Harvard's scholars are not exceptional in this regard. As I discovered through an examination of media statements by university-based specialists, they tend to portray the phenomenon of jihad in a remarkably similar fashion -the portrait, however, happens to be false.

A survey of two dozen scholars' contributions to US newspapers and television discussions (and specifically not their scholarly writings) shows that only one speaks candidly about jihad. Hamid Algar of the University of California, Berkeley, scorns the mealy-mouthed post-9/11 apologetics of his colleagues, whereby jihad is "redefined as a form of self-improvement -like kicking tobacco was an act of jihad".

Algar is refreshingly honest about his religion: "People keep saying: 'Islam is a religion of peace.' Well, that's true, but not under all circumstances." Of the other professors, just four admit that jihad has some military component and even they, with but one exception, insist that this component is purely defensive in nature. Thus, John Esposito of Georgetown University, Washington DC, perhaps the most visible academic scholar of Islam in the US, holds that "in the struggle to be a good Muslim, there may be times where one will be called upon to defend one's faith and community. Then [jihad] can take on the meaning of armed struggle".

To half a dozen scholars in my survey, jihad may indeed include militarily defensive engagements, but this meaning is secondary to lofty notions of moral self-improvement. Charles Kimball, chairman of the department of religion at Wake Forest University, Winston-Salem, North Carolina, puts it succinctly: Jihad "means struggling or striving on behalf of God. The great jihad for most is a struggle against oneself. The lesser jihad is the outward, defensive jihad." But an even larger contingent -nine of those professors surveyed -deny that jihad has any military meaning at all. For Farid Eseck, professor of Islamic studies at Auburn Seminary in New York City, jihad is "resisting apartheid or working for women's rights".

Finally, there are those academics who focus on jihad in the sense of "self-purification" and universalise it, applying it to non-Muslims as well as Muslims and treating it as something all Americans should admire. Bruce Lawrence, a professor of Islamic studies at Duke University, Durham, North Carolina, holds that non-Muslims should cultivate "a civil virtue known as jihad".

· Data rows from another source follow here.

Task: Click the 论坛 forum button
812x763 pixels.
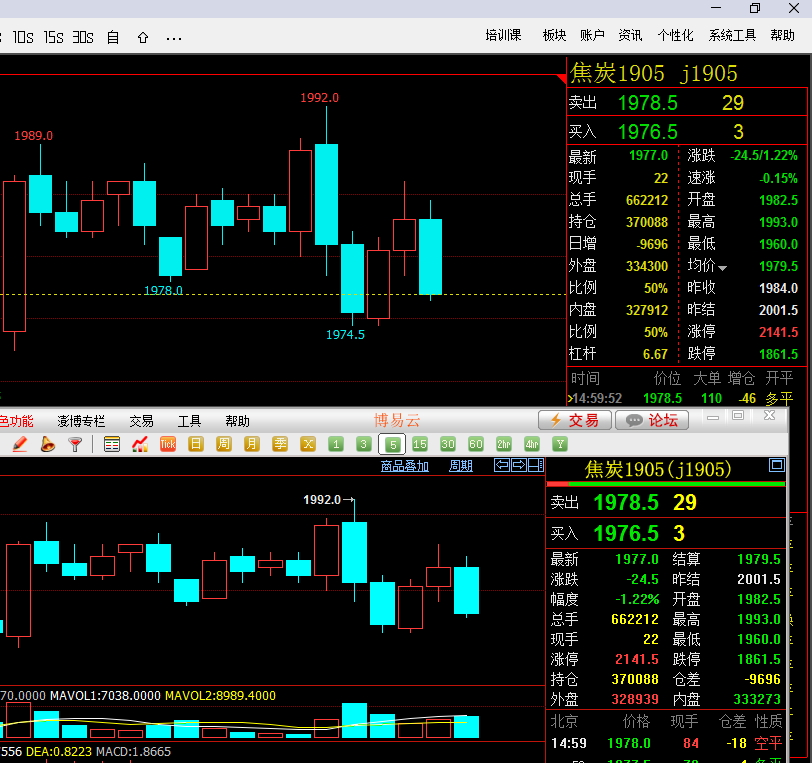Action: 652,420
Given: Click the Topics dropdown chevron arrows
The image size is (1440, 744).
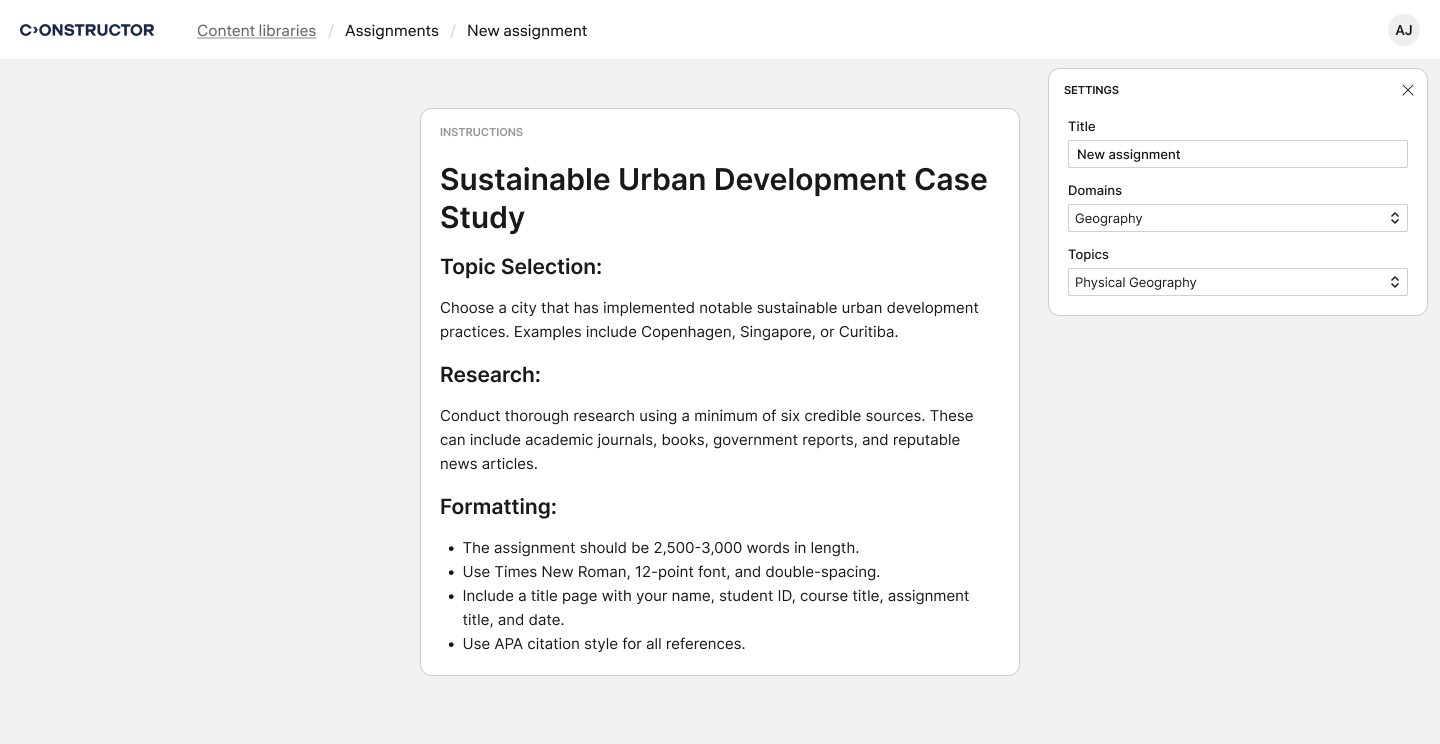Looking at the screenshot, I should point(1394,282).
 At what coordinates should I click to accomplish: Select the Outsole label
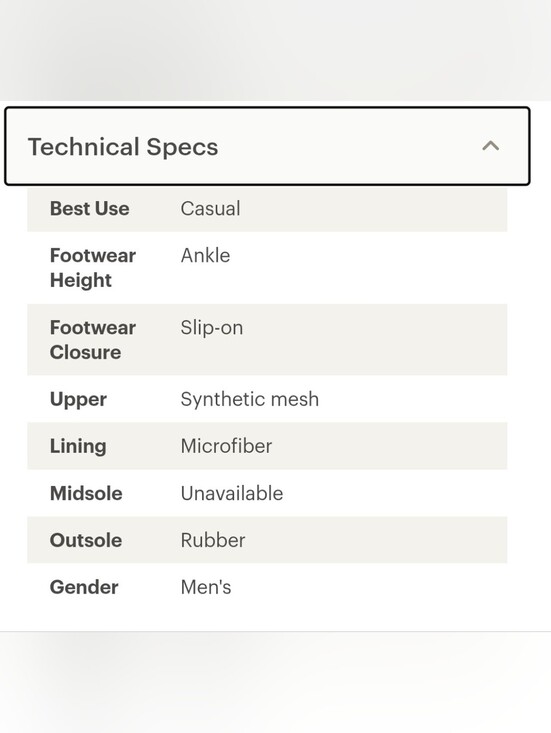[x=86, y=540]
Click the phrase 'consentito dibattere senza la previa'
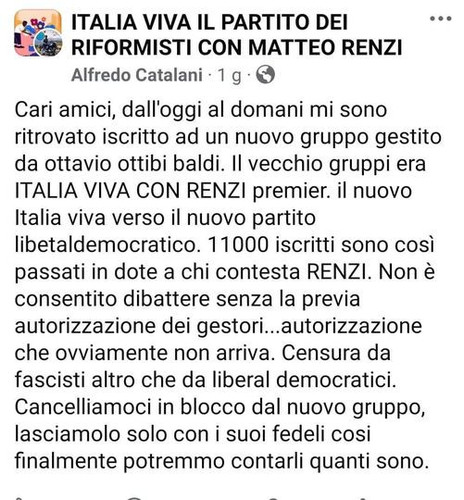Viewport: 464px width, 500px height. [187, 299]
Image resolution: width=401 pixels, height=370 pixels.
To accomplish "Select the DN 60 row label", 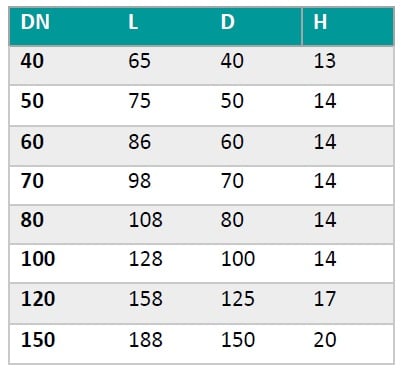I will (x=32, y=142).
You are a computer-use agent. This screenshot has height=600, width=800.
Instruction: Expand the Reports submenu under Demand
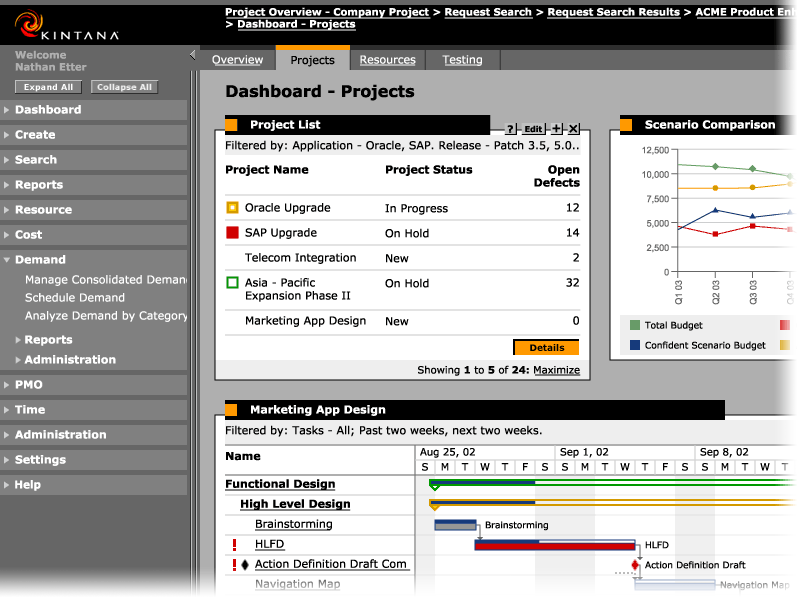[18, 340]
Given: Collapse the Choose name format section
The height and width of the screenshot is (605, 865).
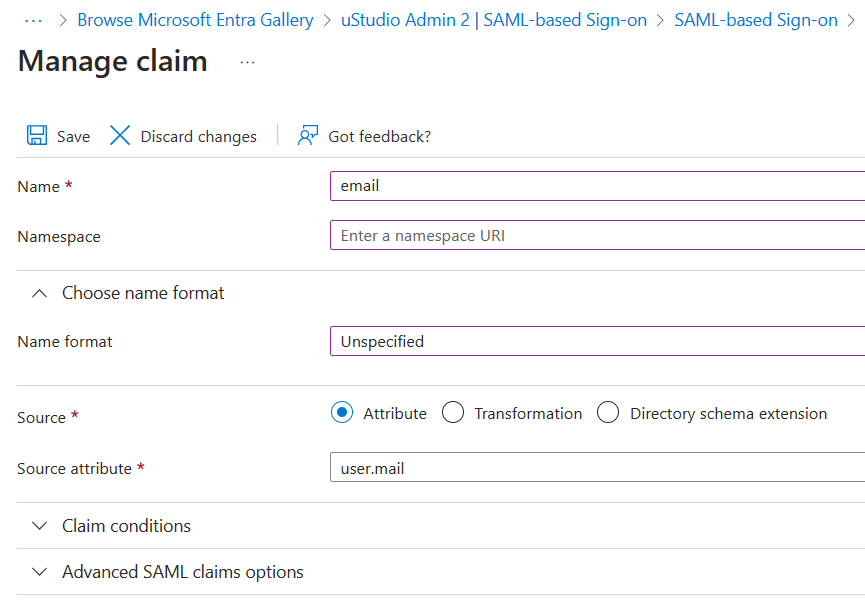Looking at the screenshot, I should (x=40, y=293).
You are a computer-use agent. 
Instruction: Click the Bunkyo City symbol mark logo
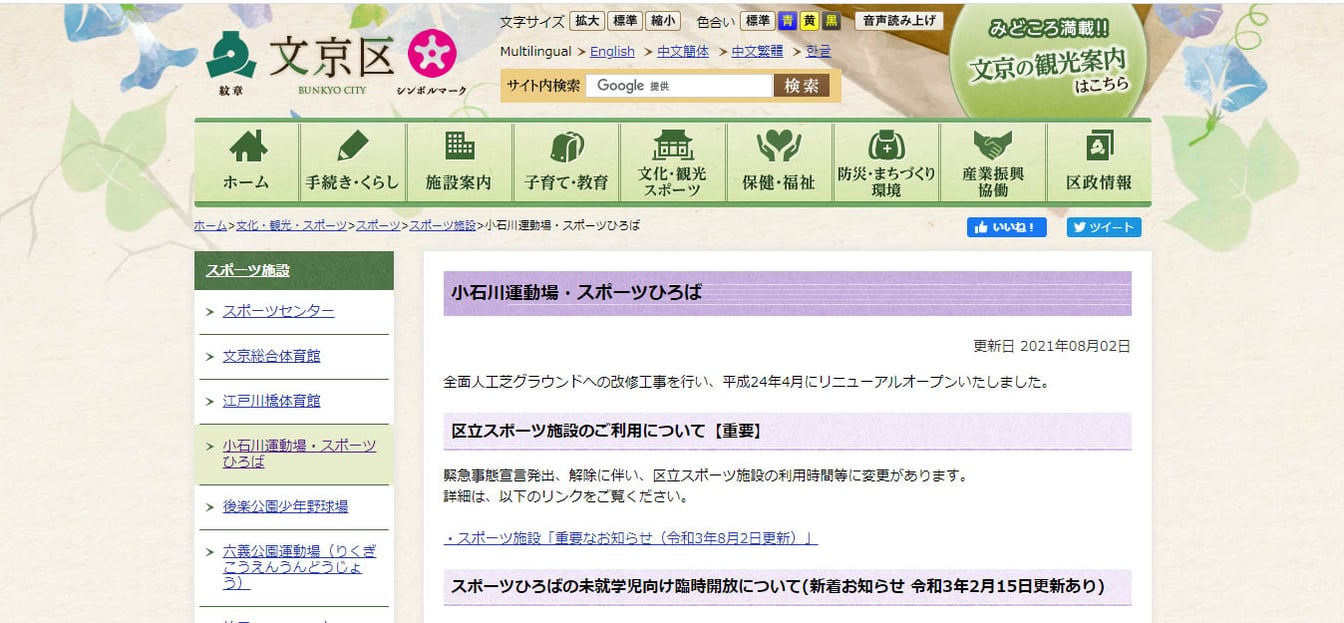click(432, 54)
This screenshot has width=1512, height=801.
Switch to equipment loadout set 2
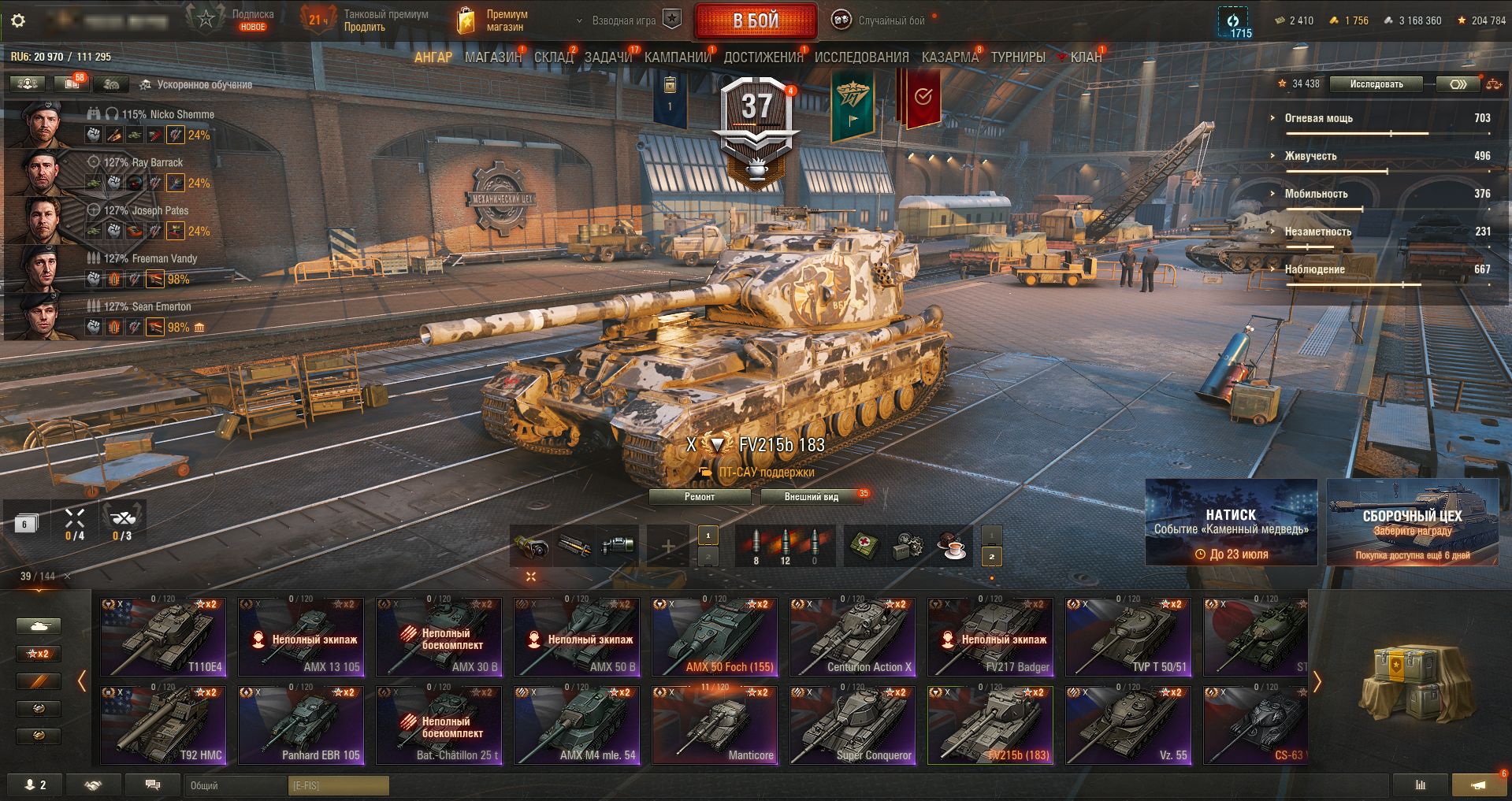coord(708,557)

This accumulated wisdom of the scholars suggests that Osama bin Laden had no idea what he was saying when he declared jihad on the US several years ago and then repeatedly murdered Americans in Somalia, at the US embassies in East Africa, in the port of Aden, and then in New York and Washington DC on 9/11. It implies that organisations with the word "jihad" in their titles are grossly misnamed. But it is bin Laden, the jihad organisations and jihadists worldwide who define the term, not a covey of academic apologists. More important, the jihadists' understanding of the term is in keeping with its usage over 14 centuries of Islamic history.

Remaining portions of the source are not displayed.